*УСЛОВИЕ ЗАДАНИЯ*: Перечислите, пожалуйста, все строки записей ниже, в которых встречается слово «group». Каждую строку перепишите целиком.

*СПИСОК ЗАПИСЕЙ*:
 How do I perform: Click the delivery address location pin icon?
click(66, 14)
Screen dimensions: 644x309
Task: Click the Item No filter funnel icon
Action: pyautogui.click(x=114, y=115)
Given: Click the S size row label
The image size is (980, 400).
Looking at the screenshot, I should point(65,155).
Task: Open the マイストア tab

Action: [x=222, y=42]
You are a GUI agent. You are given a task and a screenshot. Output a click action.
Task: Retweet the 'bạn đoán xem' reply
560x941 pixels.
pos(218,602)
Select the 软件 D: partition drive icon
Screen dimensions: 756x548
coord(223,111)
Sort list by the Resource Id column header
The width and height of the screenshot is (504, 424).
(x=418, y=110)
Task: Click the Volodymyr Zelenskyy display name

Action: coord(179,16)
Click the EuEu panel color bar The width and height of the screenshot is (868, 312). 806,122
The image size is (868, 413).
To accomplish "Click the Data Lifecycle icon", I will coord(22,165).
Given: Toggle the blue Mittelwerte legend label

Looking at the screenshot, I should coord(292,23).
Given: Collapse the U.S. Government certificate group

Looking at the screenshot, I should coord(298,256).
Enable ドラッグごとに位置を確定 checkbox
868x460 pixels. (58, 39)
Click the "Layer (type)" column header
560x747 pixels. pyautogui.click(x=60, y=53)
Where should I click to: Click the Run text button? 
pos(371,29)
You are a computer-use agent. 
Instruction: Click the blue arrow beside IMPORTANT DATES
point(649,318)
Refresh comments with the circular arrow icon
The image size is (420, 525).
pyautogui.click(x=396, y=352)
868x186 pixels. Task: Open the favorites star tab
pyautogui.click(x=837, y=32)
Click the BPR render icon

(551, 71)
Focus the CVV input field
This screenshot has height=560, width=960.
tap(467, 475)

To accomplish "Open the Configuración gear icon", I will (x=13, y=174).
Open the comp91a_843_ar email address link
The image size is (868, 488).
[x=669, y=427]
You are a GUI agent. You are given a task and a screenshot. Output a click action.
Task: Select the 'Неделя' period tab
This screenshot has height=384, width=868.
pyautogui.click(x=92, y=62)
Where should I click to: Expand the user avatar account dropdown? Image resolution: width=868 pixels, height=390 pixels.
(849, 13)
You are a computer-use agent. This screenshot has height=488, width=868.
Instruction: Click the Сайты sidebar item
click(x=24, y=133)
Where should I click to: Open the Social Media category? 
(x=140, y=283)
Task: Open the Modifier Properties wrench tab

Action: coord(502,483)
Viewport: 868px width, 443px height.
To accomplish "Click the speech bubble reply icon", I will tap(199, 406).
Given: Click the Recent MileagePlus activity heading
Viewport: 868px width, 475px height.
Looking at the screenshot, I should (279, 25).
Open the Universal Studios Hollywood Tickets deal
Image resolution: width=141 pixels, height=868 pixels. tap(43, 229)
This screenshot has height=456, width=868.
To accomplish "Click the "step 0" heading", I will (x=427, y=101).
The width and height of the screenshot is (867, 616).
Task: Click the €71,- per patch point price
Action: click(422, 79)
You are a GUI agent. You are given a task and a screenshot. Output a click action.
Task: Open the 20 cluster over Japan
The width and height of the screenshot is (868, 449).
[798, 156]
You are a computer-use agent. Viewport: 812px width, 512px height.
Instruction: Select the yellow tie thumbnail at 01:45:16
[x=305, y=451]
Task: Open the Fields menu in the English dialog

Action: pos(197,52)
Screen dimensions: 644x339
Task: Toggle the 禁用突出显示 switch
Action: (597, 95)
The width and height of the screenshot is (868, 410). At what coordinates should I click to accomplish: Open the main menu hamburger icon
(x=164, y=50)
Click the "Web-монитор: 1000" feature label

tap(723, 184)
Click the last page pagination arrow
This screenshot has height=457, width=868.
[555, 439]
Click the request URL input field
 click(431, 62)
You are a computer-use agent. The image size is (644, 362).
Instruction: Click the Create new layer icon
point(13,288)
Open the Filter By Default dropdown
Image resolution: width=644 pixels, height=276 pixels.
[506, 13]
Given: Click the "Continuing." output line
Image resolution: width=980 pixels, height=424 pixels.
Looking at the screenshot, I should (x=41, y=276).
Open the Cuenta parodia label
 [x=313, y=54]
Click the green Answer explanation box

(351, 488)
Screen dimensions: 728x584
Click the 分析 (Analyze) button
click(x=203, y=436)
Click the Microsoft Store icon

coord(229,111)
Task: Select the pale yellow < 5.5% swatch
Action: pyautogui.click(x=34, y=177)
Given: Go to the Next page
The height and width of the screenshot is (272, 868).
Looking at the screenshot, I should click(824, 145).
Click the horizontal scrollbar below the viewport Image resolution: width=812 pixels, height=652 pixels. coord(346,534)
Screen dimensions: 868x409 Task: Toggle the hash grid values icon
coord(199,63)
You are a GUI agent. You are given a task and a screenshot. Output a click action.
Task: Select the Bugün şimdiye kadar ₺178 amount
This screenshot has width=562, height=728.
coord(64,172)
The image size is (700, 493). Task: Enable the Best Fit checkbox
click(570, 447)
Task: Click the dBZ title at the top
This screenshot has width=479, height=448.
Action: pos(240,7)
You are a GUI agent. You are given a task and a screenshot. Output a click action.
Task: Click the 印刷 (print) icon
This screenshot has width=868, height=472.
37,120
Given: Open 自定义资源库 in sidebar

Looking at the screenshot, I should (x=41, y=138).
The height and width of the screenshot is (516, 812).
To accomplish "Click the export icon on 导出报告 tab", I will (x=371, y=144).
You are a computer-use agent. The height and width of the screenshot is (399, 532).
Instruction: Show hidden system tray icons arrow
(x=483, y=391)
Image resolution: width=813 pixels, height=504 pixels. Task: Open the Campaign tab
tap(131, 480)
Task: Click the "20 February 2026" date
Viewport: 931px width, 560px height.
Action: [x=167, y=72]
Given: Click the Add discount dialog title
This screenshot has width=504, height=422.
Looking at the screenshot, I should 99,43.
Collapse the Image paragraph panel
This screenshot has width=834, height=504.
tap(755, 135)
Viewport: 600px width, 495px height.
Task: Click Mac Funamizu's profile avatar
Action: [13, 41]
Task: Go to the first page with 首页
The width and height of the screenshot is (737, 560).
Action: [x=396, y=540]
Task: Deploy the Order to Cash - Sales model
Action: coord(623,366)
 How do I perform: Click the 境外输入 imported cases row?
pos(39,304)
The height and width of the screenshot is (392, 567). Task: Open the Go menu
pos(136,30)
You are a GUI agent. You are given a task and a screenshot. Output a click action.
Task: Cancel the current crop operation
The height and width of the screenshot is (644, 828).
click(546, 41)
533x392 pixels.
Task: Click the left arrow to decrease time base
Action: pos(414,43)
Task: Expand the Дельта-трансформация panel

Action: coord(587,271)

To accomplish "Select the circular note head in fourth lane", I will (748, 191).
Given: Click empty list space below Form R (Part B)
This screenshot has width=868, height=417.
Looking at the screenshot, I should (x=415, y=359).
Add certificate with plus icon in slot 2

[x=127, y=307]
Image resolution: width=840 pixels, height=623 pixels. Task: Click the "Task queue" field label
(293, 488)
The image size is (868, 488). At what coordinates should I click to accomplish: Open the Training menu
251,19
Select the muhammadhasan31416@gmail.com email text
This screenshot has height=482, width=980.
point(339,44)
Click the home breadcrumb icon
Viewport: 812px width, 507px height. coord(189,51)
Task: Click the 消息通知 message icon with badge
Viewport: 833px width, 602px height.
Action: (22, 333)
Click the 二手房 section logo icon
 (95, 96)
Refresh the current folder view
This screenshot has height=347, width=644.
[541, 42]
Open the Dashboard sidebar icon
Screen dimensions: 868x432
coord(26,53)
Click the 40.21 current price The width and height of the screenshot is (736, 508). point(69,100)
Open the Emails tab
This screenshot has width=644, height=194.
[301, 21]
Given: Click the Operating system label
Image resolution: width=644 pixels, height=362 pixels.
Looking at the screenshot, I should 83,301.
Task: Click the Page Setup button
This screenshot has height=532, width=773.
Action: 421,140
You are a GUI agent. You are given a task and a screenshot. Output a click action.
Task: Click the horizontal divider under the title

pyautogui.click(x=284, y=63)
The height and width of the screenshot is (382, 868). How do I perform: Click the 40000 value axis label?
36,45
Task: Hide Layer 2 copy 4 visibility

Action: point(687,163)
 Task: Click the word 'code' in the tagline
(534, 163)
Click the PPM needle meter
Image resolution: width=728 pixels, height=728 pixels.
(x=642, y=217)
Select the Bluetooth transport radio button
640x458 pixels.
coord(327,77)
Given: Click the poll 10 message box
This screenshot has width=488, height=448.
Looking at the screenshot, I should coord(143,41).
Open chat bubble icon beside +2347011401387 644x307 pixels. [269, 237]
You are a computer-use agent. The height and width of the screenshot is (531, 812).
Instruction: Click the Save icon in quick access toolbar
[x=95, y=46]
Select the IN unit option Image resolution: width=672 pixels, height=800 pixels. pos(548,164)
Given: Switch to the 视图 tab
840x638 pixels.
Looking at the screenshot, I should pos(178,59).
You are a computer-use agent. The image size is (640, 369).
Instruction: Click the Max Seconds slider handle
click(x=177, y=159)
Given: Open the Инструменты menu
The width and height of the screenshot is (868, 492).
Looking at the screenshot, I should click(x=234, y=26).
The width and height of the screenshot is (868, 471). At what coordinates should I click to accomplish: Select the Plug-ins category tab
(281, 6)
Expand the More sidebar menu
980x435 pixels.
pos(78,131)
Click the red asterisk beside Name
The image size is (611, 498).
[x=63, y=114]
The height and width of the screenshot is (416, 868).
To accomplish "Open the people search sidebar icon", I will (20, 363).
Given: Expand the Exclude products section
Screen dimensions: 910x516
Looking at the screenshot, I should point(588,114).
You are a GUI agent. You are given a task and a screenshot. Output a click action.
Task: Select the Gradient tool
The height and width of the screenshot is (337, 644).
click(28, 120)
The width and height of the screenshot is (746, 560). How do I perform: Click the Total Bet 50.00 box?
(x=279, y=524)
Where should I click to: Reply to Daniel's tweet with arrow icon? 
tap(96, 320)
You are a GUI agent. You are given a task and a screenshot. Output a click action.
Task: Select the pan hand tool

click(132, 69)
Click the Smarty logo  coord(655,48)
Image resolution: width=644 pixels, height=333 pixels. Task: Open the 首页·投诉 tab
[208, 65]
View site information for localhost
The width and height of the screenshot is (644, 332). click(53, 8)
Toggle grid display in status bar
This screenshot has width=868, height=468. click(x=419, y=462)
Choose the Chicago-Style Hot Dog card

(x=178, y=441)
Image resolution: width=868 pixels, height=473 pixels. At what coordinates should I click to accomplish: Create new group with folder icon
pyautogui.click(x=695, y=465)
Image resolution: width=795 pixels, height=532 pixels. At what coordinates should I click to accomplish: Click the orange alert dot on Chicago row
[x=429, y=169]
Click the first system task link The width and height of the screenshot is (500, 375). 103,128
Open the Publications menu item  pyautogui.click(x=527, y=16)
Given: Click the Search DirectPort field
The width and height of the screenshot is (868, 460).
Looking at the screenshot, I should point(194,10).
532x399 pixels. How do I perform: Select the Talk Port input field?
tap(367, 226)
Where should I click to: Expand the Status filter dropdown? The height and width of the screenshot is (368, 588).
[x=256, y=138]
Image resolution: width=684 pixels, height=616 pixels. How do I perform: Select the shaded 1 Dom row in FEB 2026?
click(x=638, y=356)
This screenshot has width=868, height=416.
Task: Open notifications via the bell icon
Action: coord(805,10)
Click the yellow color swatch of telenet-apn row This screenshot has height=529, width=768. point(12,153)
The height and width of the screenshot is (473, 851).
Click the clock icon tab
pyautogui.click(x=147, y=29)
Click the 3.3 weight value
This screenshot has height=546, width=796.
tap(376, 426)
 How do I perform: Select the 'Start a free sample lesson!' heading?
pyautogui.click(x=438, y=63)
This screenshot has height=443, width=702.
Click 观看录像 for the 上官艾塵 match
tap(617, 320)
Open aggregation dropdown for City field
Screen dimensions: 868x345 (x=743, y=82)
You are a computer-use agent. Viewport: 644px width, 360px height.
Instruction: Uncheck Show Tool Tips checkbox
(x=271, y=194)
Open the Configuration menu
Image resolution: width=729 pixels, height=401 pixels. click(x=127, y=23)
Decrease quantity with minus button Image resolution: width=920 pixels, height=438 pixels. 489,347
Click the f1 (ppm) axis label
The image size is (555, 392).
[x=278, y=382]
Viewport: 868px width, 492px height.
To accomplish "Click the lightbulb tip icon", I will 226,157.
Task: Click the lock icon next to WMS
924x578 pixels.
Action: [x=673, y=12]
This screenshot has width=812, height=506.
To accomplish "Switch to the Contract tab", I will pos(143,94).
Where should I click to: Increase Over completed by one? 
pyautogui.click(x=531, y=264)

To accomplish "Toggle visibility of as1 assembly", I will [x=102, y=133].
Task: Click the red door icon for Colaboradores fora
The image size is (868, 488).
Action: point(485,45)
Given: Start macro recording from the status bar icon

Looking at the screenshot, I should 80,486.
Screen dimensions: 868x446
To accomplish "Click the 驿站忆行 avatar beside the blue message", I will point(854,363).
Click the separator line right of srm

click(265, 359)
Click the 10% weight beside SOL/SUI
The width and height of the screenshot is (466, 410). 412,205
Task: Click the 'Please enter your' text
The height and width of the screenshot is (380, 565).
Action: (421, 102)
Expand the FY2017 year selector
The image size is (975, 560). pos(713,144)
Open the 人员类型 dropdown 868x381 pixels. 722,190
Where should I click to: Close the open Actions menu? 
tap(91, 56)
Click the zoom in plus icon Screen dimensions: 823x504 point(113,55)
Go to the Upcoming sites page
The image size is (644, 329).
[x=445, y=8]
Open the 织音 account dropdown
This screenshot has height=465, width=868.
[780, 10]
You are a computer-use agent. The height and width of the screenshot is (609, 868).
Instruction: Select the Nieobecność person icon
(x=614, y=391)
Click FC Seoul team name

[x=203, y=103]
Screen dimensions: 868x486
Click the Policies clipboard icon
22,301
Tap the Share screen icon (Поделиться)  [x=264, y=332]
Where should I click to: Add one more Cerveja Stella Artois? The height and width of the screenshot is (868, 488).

*ОТВЕТ НА ЗАДАНИЕ*:
Given: Collapse the U.S. Government certificate group
Image resolution: width=868 pixels, height=473 pixels. At what coordinates should I click to accomplish: Create new group with folder icon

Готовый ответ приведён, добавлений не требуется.